At the same time she noticed that tons and tons of paper is thrown out in the US, and only a fraction is being recycled.  She, therefore, set up a business which collects waste paper products in the US, ships them to China on formerly empty ships, sells them to Chinese recyclers who turn them into the very cartons which the TVs are shipped to the US!  She did this because of the special perspective of a foreigner who sees things locals do not; because of her training in innovation; and perhaps most importantly because of her contacts back in China – the way business is done there.  She is now one of the wealthiest people in China.


This transfer of innovation and technology has a very important secondary by-product – exposing ruling elites to the principles of an open society.  Over seventy-five percent of the ruling elite in China has studied in the United States or in other mature democracies.  Sooner rather than later, the Communist political system will necessarily change because these ‘foreign returned’ bureaucrats, who learned the importance of the free flow of ideas for economic progress and competitiveness in the modern world, will want to change. As importantly, as more and more Chinese citizens enter the global economy and are exposed to fully democratic systems, they will demand more intellectual and political mobility.

Therefore, concludes the author, open borders are important; and the current policies of the American government to restrict entry (word on the international street is that the US immigration system is the worst in the world) keep out the most talented foreigners.  Our visa policy is antiquated and still favors family integrity, longevity, stubbornness over ability and creativity.

This, says the author, is the result of 9/11 and a concern for national security.  Personnel within the Homeland Security apparatus are rewarded for keeping people out.  You will be fired if you let someone in who commits a terrorist act; so you have no incentive to let people in.

The key element of Silicon Valley success is risk.  Entrepreneurs and technicians are not only willing to take risks on small ventures but on big ventures, huge ventures, out of the box ventures. In other words innovation can only be truly innovative if radical new ways of thinking are practically applied and risks taken.

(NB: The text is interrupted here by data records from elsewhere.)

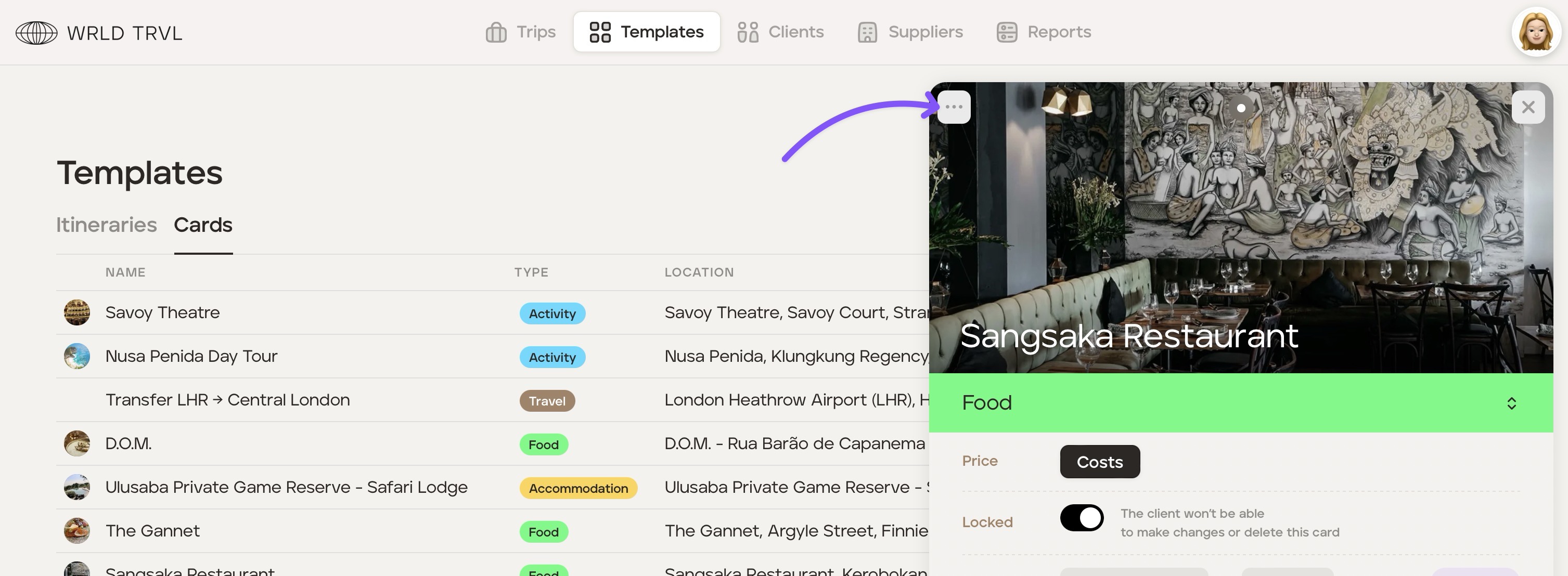Click the Travel tag for Transfer LHR
The image size is (1568, 576).
click(547, 401)
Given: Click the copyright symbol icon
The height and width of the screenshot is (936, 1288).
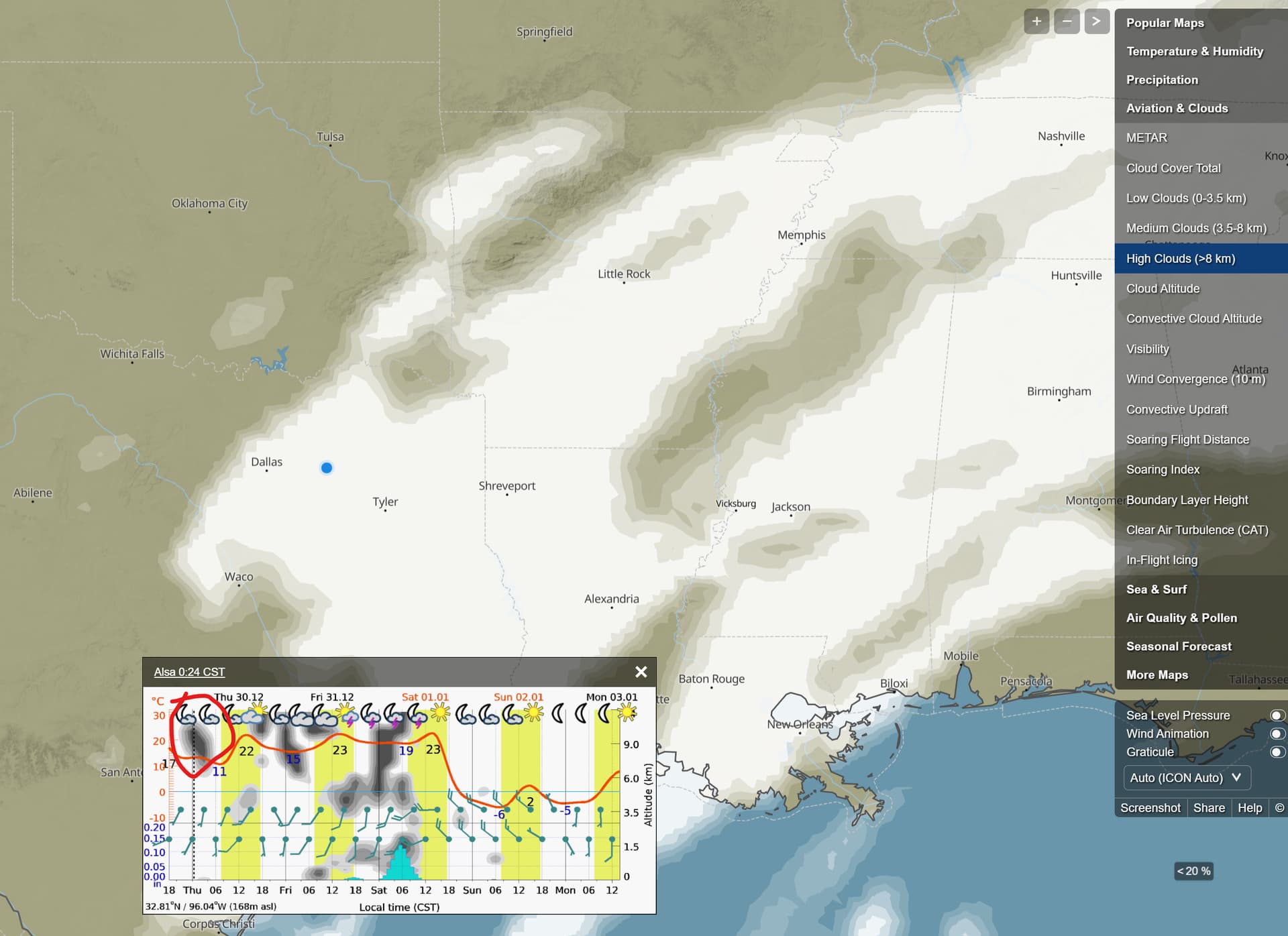Looking at the screenshot, I should point(1279,808).
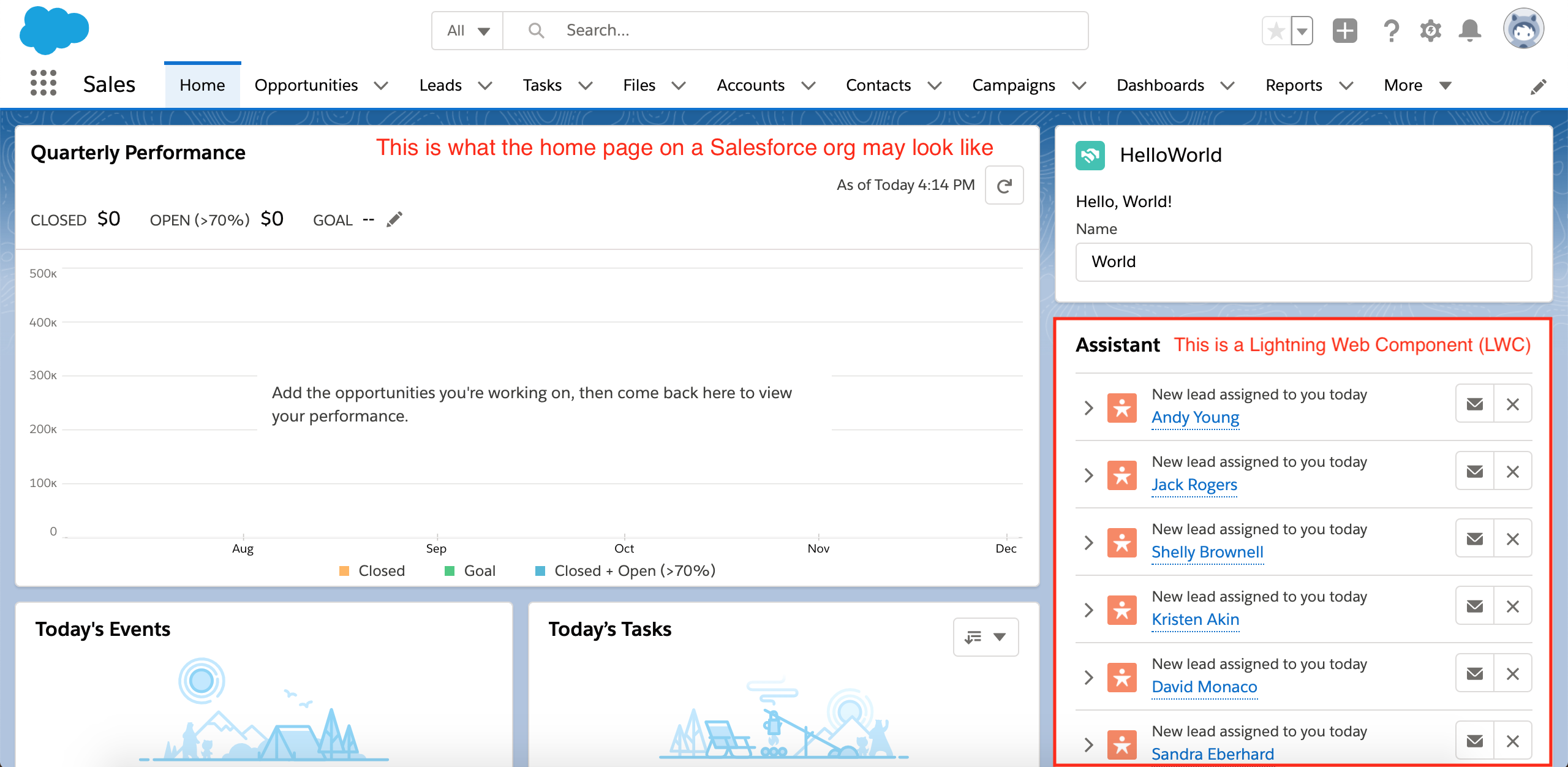
Task: Open the David Monaco lead link
Action: (1204, 687)
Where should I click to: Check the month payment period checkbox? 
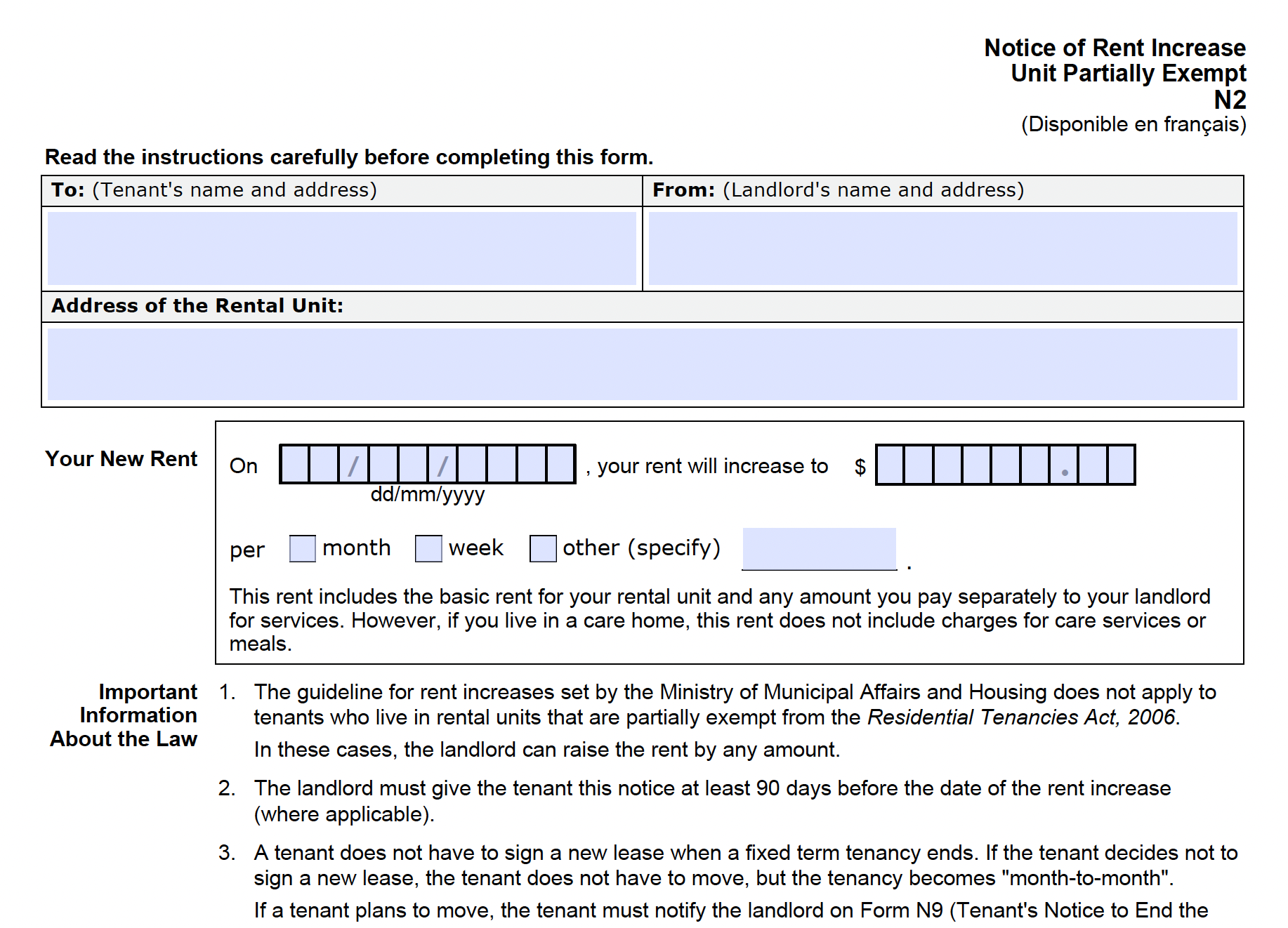[x=302, y=548]
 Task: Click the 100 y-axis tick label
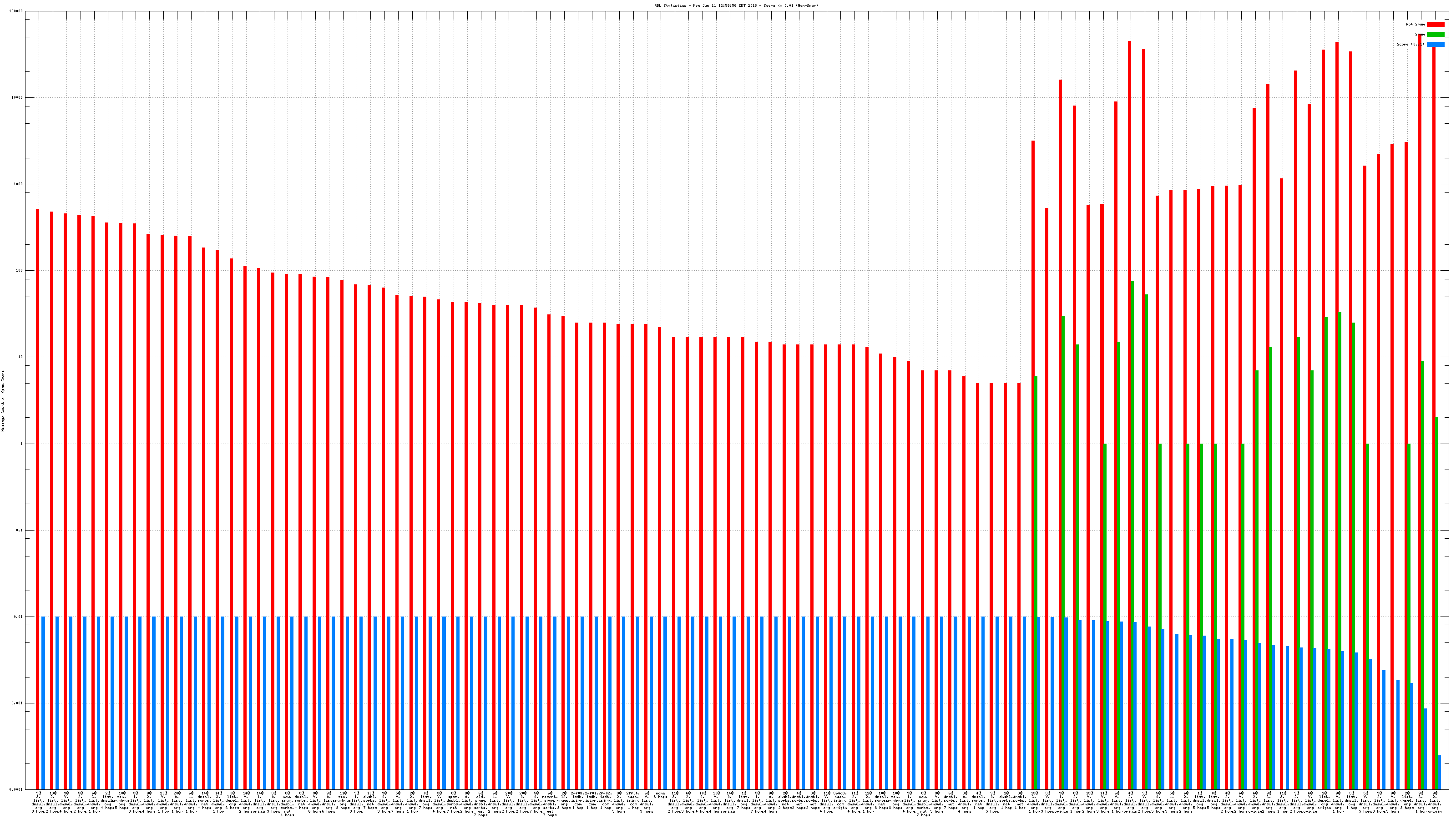[20, 271]
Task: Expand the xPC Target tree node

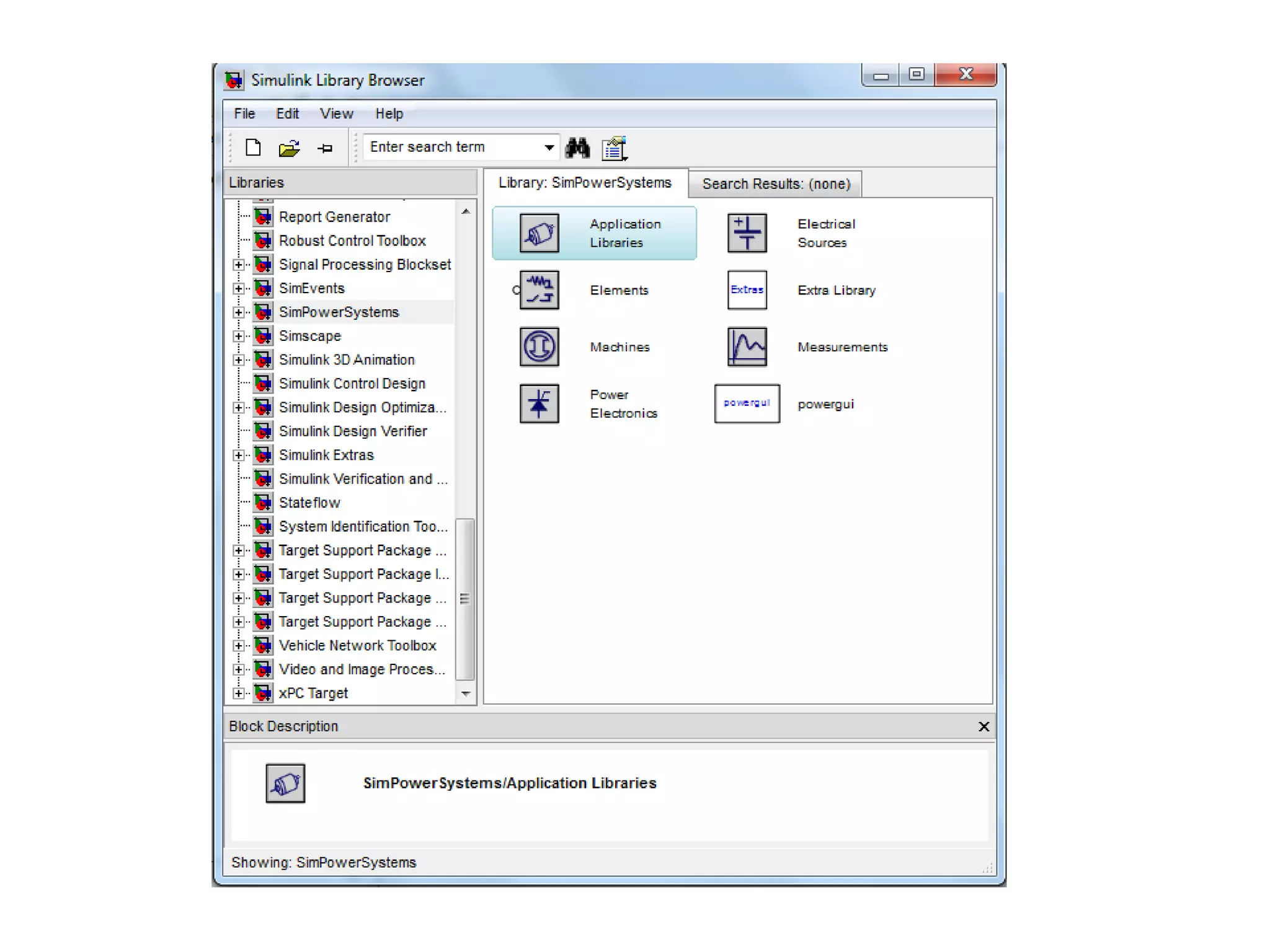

The combination of this international network of innovators, risk takers whose ambition and vision know no bounds; and an open society where the free flow of ideas is central, is exciting and only held back by government bureaucrats.

In the discussion about the role of government the real debate is not about size, but about appropriateness.  Where should it be active and where withdrawn?  Where interventionist, and where strict constructionist?

As the author points out, there is an inescapable link between immigration policies and innovation, global competitiveness, and world prosperity.  The immigration of talented foreigners is a good thing, and in today's highly competitive world economy, if they are kept out of the United States, they will go elsewhere.  They want to come here, to prosper here, to contribute here, and most importantly to become part of that global nexus of innovation and ideas which is the key to continuing economic progress both here and abroad.  Government has a definite role to play, and that is not playing a restrictive role to immigration.  Let ‘em in, and let ‘em prosper.